All lines from the one bearing "Task: Switch to the Out 1617 tab" through the end of the data below must be printed exactly as they stand, with pictures removed.

┌─ EXTRACTED MATERIAL

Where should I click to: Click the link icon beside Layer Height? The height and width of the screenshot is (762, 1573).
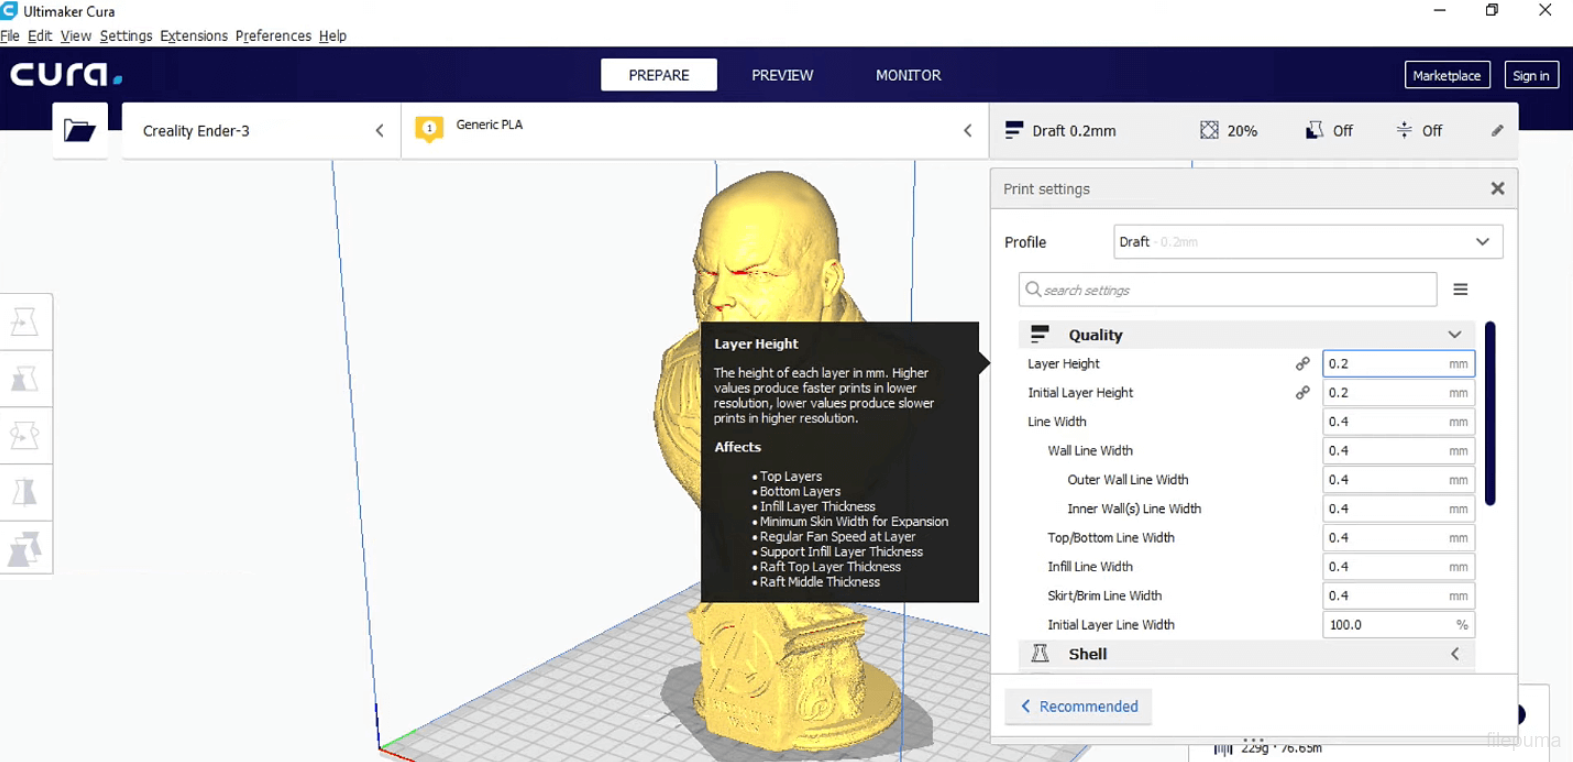coord(1302,364)
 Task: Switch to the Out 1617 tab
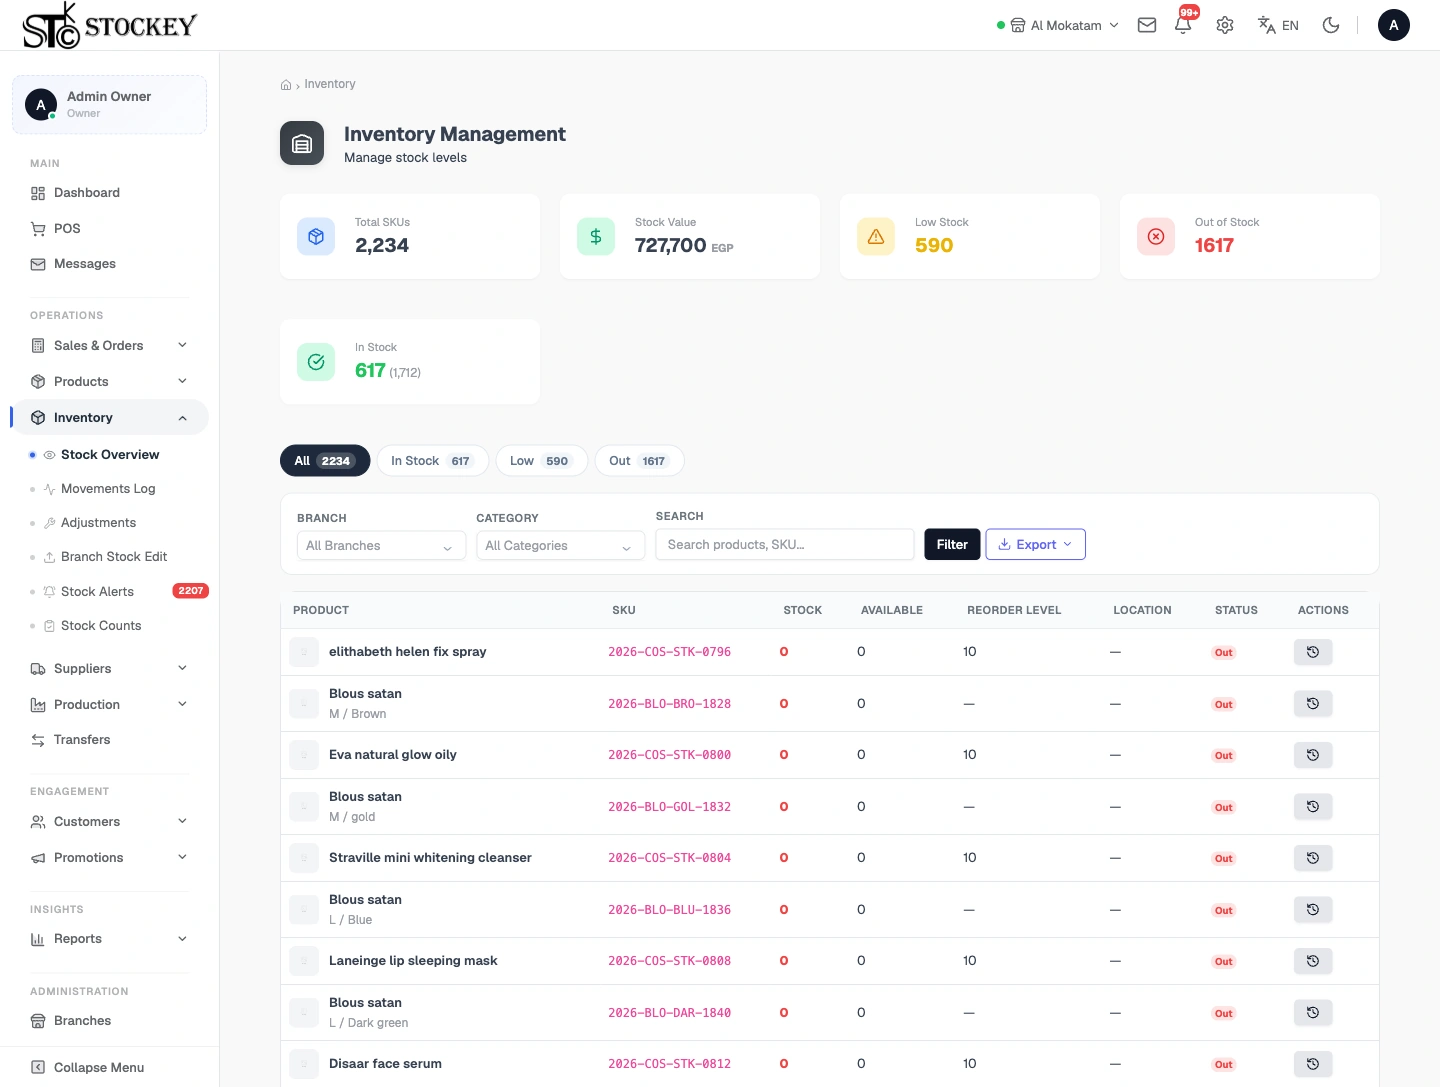pos(639,461)
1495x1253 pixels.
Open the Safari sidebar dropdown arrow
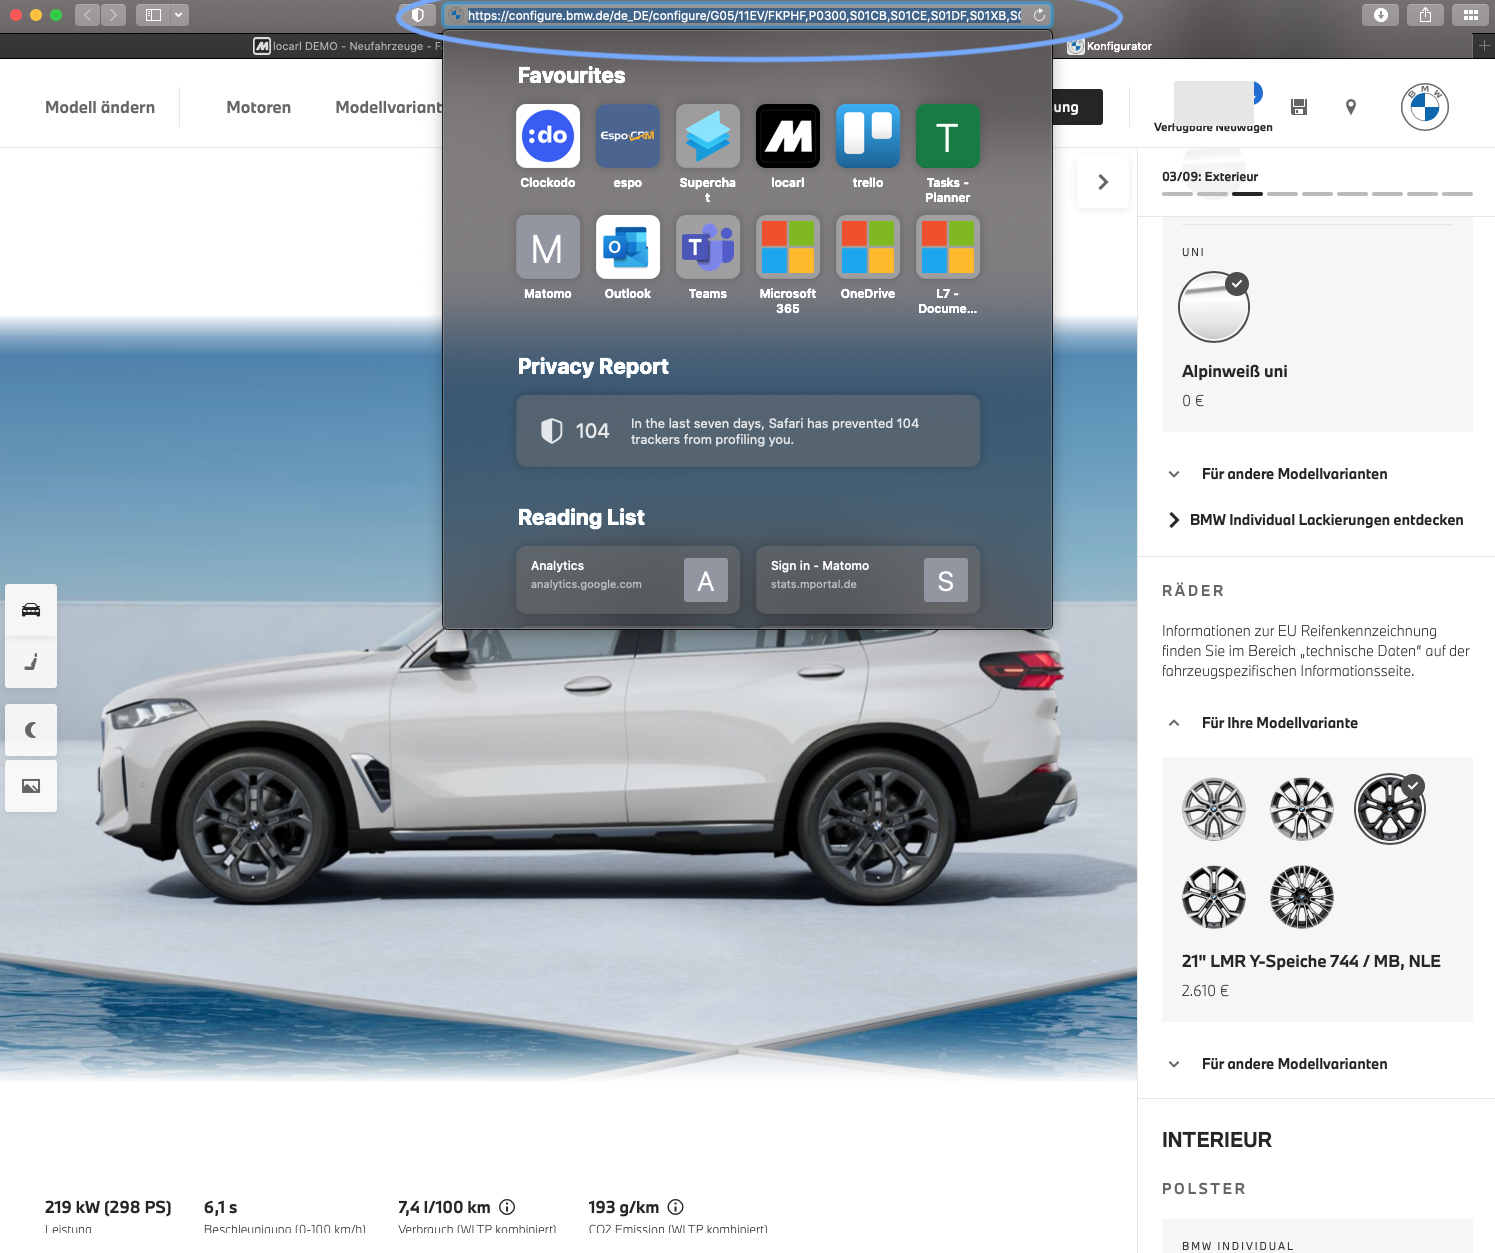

└─

_RESULT OF THIS EXERCISE_
 Task: Switch to the Out 1617 tab
pos(639,461)
1495x1253 pixels.
Open the Safari sidebar dropdown arrow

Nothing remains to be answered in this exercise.